Se calculaba que el Gran Bretaña que había hecho tan importantes inversiones en la Argentina no podía dejarla caer en una crisis extrema, pues con ella también sufrirían sus inversiones; además cualquier convulsión política o social haría peligrar los grandes intereses que hacían de la Argentina una especie de dominio británico larvado; una eventual medida con respecto al sistema monetario y bancario acarrearía perjuicios para el capital inglés.
En septiembre de 1932 el embajador en Londres, Malbrán, por encargo del gobierno, pidió al gobernador del Banco de Inglaterra el envío de un experto para estudiar las posibles reformas del sistema monetario y bancario; el embajador comunicó al ministro Hueyo que el Banco de Inglaterra "anhelaba estar en alguna forma vinculado con el Banco central que se crease en la Argentina y estaba dispuesto a enviar todos los expertos que el gobierno argentino deseara".

========

- TAREA BREVE A
Según el texto sobre las inversiones británicas en la Argentina, ¿qué situaciones perjudicarían los intereses o el capital ingleses? Enumérelas todas.
- TAREA BREVE B
¿Podría proseguir el texto sobre las inversiones británicas en la Argentina a partir de su última oración?

- FILAS DE DATOS
========

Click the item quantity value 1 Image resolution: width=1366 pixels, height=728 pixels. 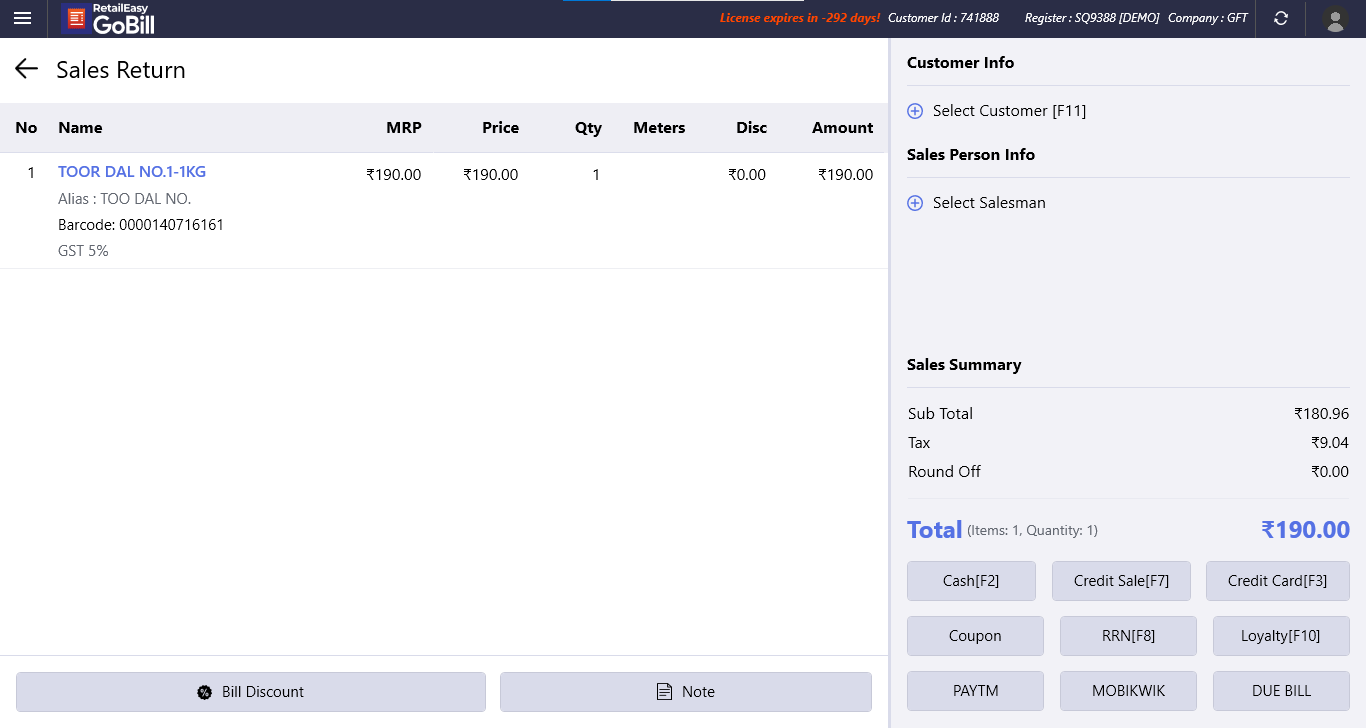click(596, 175)
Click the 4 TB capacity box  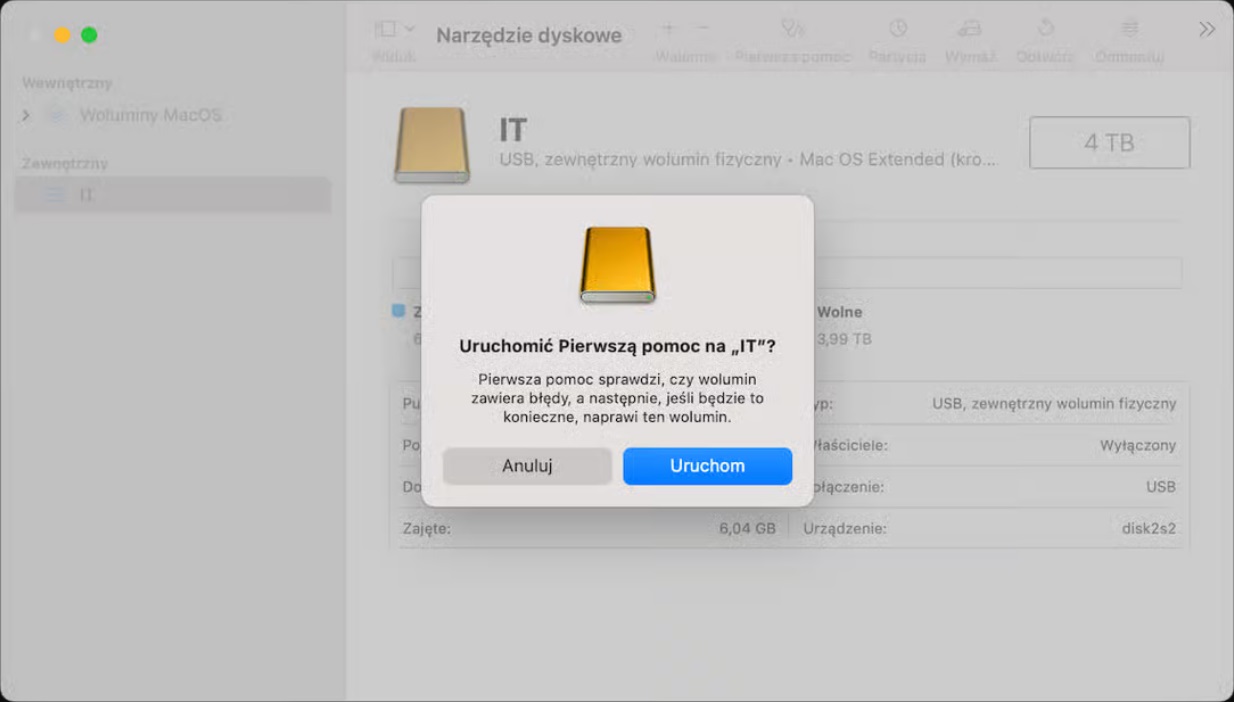click(1109, 143)
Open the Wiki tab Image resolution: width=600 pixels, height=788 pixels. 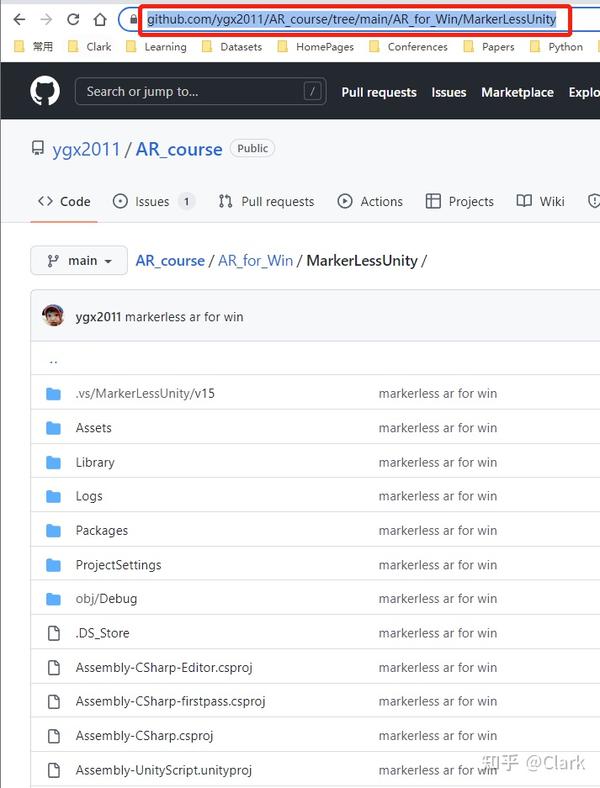[541, 202]
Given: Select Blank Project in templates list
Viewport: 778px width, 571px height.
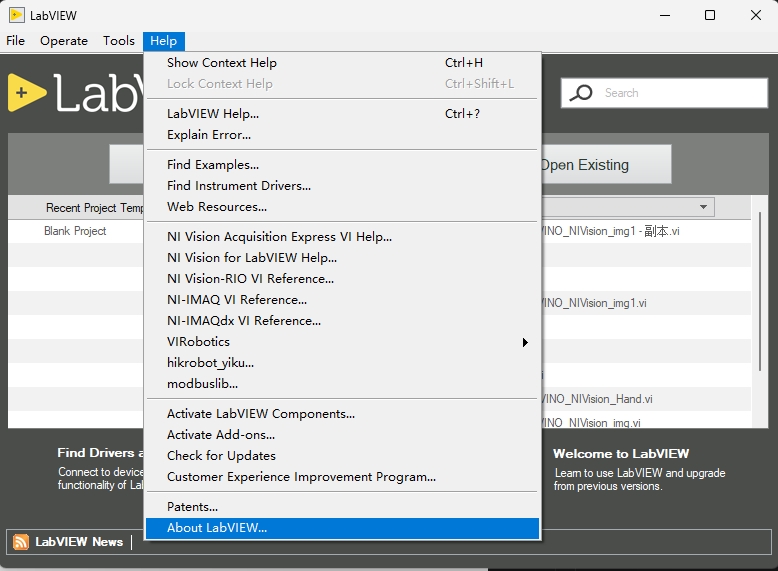Looking at the screenshot, I should click(75, 231).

========

- RESPUESTA CORRECTA A
- Que la Argentina cayera en una crisis extrema
- Cualquier convulsión política o social
- Una eventual medida con respecto al sistema monetario y bancario

- RESPUESTA CORRECTA B
También el Banco de la Nación se dirigió por su parte al de Inglaterra, por inspiración gubernativa, para que enviase a uno de sus directores o al funcionario que juzgase indicado por su capacidad y pericia a fin de que, acompañado del personal técnico necesario, viniese al país y estudiase los asuntos bancarios y monetarios. De esa manera testimoniaba el gobierno de Justo su deseo de asegurar la colaboración y el apoyo de Gran Bretaña.
El Banco de Inglaterra designó a uno de sus directores, sir Otto Niemeyer, que viajó a Buenos Aires con un proyecto de Banco Central como los que funcionaban en los dominios británicos. El Banco de la Nación pidió a uno de sus abogados consultores, Carlos Ibarguren, un informe sobre el proyecto de Niemeyer, y el consultado emitió su dictamen en abril de 1933.
Platos demasiado adobados para Juan Pueblo; caricatura de Valdivia. En Caras y Caretas.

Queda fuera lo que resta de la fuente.